> Requirement: In the Syncare case study, rewrite the stretch from "What I took" through "usability issues fast." with "powerful" changed to "valuable".

> Passage provided:
┄┄┄┄┄┄┄┄┄┄

Healthcare Startup · Design Challenge

Syncare

A provider-patient management platform redesigned to cut through the noise - so healthcare providers can focus on what matters most: their patients.

Role
UX Designer
Duration
February 2025
Tools
Figma · FigJam
Type
Design Challenge
Syncare - final design overview

Tools built to help are slowing providers down

Existing patient management interfaces are cluttered and inefficient, turning back-to-back appointments into a high-stakes race where administrative tasks steal the focus required for effective, empathetic care.

Understanding the existing design

Because I had limited access to users for this design challenge, I used a heuristic evaluation and design best practices to identify usability issues in the existing interface.

Heuristic evaluation of the original Syncare interface
1
Cluttered interface increases cognitive load
The original design overloaded providers with information, making it hard to quickly identify what requires immediate attention.
2
Color use created confusion, not clarity
Color wasn't used consistently to communicate meaning - the active state and status indicators were ambiguous and easy to misread.
3
Fragmented information flow
Providers had to navigate between screens to gather patient context - adding friction during time-sensitive appointments.

Replace guesswork with guaranteed efficiency

The goal was simple - make sure providers know what to do next.

Define phase - flow diagram

Early sketches, better hierarchy

I explored different approaches to improve information hierarchy and surface the most critical patient details without overwhelming providers.

Early sketches and ideation

A redesigned interface that cuts visual noise and puts the most important patient details front and center - so providers can move fast and stay focused.

Three solutions, one system

Solution 01

Patient Overview Card

Reduced cognitive load by refining the hierarchy and removing color confusion.

Patient overview card redesign
Solution 02

Speed Documentation

Reduced friction by removing unnecessary buttons and consolidating everything into one screen. Providers can write and review notes while viewing patient history simultaneously - with clear indicators of who wrote each note and when.

Speed documentation interface
Solution 03

Information Clarity at a Glance

Improved clarity by cleaning up spacing and layout - patient name at the top, related actions grouped together, and patient status immediately visible. No scanning required.

Information clarity redesign

The complete picture

Full screen final design

What I took away

Purposeful color use builds clarity - every color choice should earn its place by communicating meaning.

Heuristic evaluation is a powerful tool when direct user access is limited - it surfaces real usability issues fast.

Consolidating screens reduces cognitive load - fewer transitions means more mental bandwidth for the patient.

In high-pressure environments, hierarchy is everything - what's shown first shapes what gets done first.

This design challenge strengthened my ability to quickly identify usability problems and translate them into focused, actionable design decisions - even with limited research access.

┄┄┄┄┄┄┄┄┄┄

> Data below:
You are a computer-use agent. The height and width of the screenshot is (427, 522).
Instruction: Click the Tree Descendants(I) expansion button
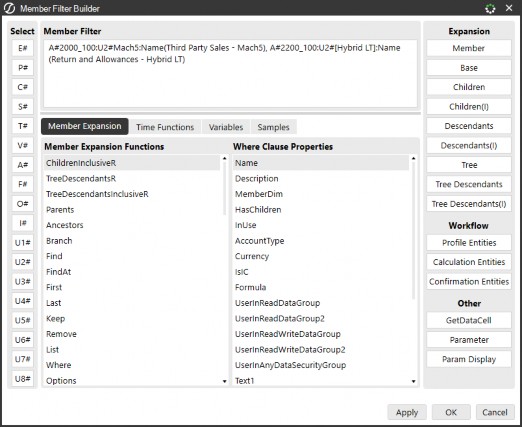point(469,204)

┄┄┄┄┄┄┄┄┄┄

> Result of the exercise:
What I took away

Purposeful color use builds clarity - every color choice should earn its place by communicating meaning.

Heuristic evaluation is a valuable tool when direct user access is limited - it surfaces real usability issues fast.